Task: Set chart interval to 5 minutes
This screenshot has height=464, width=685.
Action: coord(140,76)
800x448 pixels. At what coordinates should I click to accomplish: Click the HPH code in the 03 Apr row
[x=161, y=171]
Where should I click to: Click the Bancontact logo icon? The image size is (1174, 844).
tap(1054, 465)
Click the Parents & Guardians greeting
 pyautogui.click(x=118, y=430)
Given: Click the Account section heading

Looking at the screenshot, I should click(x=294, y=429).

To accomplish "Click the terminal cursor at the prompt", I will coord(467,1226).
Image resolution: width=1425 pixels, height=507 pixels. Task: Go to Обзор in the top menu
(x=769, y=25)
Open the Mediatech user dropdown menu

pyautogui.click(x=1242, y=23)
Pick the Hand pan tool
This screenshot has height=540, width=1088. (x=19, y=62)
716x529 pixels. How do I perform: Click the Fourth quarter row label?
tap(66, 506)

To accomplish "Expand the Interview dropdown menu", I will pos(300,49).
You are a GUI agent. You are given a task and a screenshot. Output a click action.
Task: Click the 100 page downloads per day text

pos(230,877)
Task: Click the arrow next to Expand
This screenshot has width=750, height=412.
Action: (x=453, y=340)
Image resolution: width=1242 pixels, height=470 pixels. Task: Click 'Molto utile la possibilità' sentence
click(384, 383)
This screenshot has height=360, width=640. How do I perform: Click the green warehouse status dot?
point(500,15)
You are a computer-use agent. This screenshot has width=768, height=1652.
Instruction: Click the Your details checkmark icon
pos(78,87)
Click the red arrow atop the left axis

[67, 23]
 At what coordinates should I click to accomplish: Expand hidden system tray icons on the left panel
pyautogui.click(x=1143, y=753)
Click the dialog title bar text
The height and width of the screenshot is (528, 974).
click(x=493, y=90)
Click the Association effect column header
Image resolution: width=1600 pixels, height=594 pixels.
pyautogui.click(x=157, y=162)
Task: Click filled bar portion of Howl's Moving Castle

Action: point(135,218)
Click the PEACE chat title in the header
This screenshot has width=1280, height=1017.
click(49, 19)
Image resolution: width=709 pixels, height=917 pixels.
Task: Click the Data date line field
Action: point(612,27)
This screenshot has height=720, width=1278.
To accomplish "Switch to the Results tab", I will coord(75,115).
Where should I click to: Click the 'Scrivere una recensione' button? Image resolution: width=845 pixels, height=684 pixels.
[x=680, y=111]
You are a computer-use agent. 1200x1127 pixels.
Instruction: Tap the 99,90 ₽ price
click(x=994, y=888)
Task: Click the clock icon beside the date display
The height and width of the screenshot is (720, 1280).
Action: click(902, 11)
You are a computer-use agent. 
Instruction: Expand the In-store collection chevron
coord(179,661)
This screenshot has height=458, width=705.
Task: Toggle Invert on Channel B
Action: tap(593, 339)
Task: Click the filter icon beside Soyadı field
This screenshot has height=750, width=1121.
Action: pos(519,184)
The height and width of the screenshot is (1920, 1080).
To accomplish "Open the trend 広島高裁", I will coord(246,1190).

### ABOUT THIS EXERCISE
Take each line of the material above that holds the string "computer" and copy it.

### EXERCISE RESPONSE
You are a computer-use agent. This screenshot has width=768, height=1652.
You are a computer-use agent. 1200x1127 pixels.
You are a computer-use agent. 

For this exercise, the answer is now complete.